Insanity has been defined as doing things repeatedly, expecting different results. 

Has this been a case in your life? When I examine my hurts, habits and hangups in life recently, exposing them as the things that I am really powerless to overcome, I realized that in my own effort to overcome these things, I have been doing the very same things over and over again. These things only produce for me the same results over and over again. Yet, at the end of the day, I get so frustrated in myself for not getting the results I wanted. 

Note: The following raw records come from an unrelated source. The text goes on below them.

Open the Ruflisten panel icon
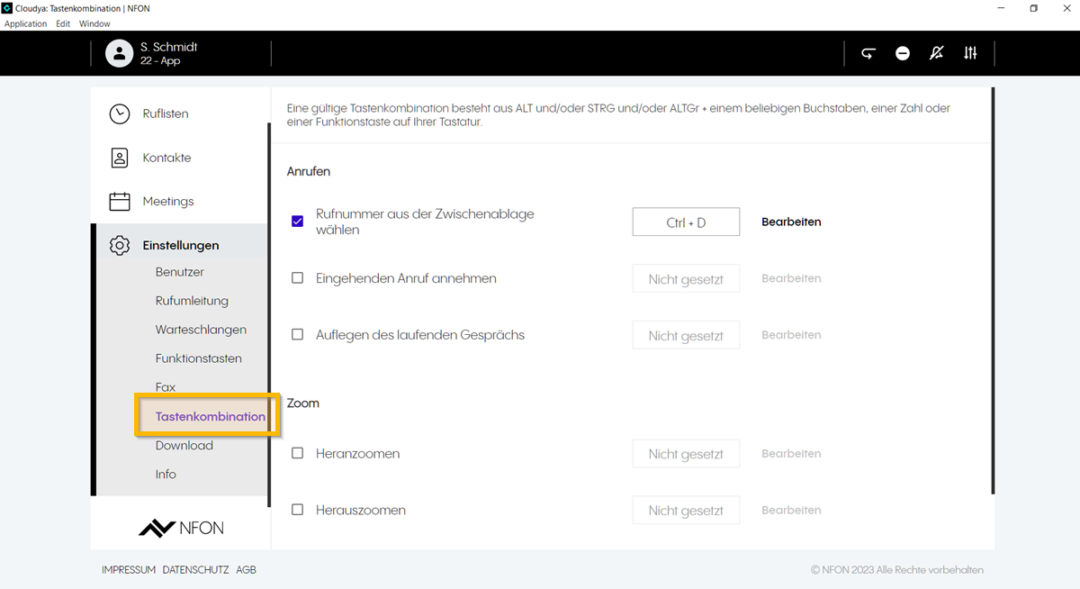 click(x=118, y=114)
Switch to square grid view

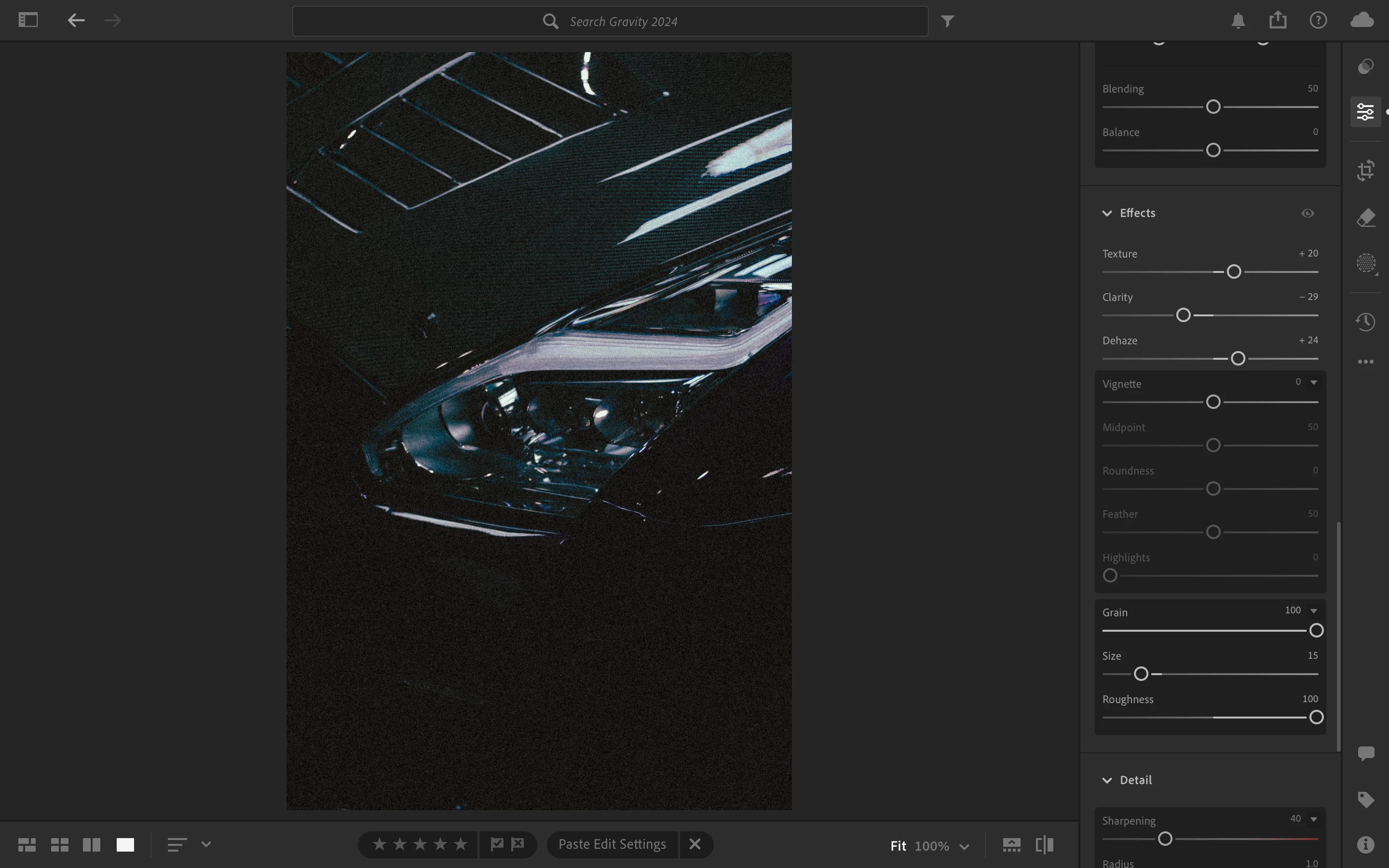click(60, 844)
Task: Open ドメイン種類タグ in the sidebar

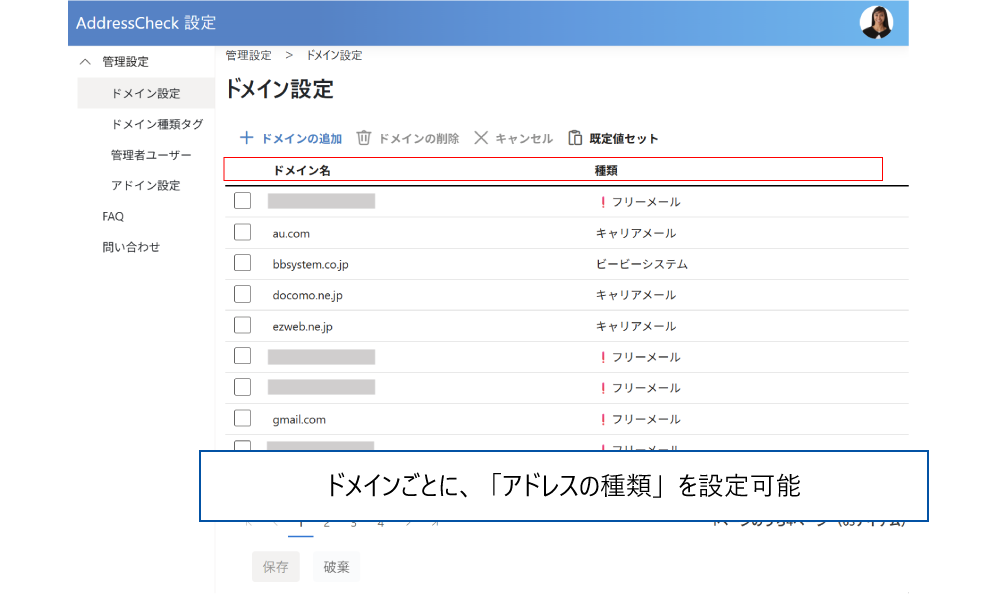Action: point(157,124)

I know that a relationship I wanted to bloom really is not working anymore so I end up withdrawing and isolating myself from people. Yet at the end of the day, I find myself again desperately trying to cling to people who are outrightly rejecting me. It is insane.

I know that when these pangs of pain and gloom overshadow me again, I will try to comfort myself by browsing the internet. Yet at the end of the day, I will see myself again in unsuitable sites. Seeing these materials only worsens my despair and guilt for myself. It is insane.

Living with insanity is a hopeless case if I will continue to just live with it forever. 

Is there hope for people like me to be sane again? Where can I find the power to be whole in myself again?

These verses in Philippians produce the answer, the end to my seeking of a Higher Power greater than all my best efforts to cope:

that at the name of Jesus every knee should bow, in heaven and on earth and under the earth, and every tongue acknowledge that Jesus Christ is Lord, to the glory of God the Father. (Philippians 2:10‭-‬11 NIV)

for it is God who works in you to will and to act in order to fulfill his good purpose. (Philippians 2:13 NIV)

Do everything without grumbling or arguing, so that you may become blameless and pure, “children of God without fault in a warped and crooked generation.” Then you will shine among them like stars in the sky (Philippians 2:14‭-‬15 NIV)

Jesus not only saved me from my past, present and future sins but He also gave me the power to overcome the things I do not want to do anymore. His redeeming love on the Cross has purchased for me a brand new life of freedom. I only have to let Jesus’ pursuing love fill me.

Not until my only heart’s desire is to please God will I find the freedom that I am looking for. 

Not until I surrender to the power of salvation that Jesus Christ availed for me will I find the way to my wholeness and sanity again. 

Jesus is working in me the desire and power to do the things that please Him. The efforts do not and should not come from my strength but by the power and strength God gives me. I can be whole again in Christ.

Prayer:

Dear Jesus, thank You for Your love. Thank You for the power You have supplied us, purchased by Your blood on the cross. We will not live defeated lives because of your work in us. Help us to rely on you for our wholeness. In Jesus’ Name, amen!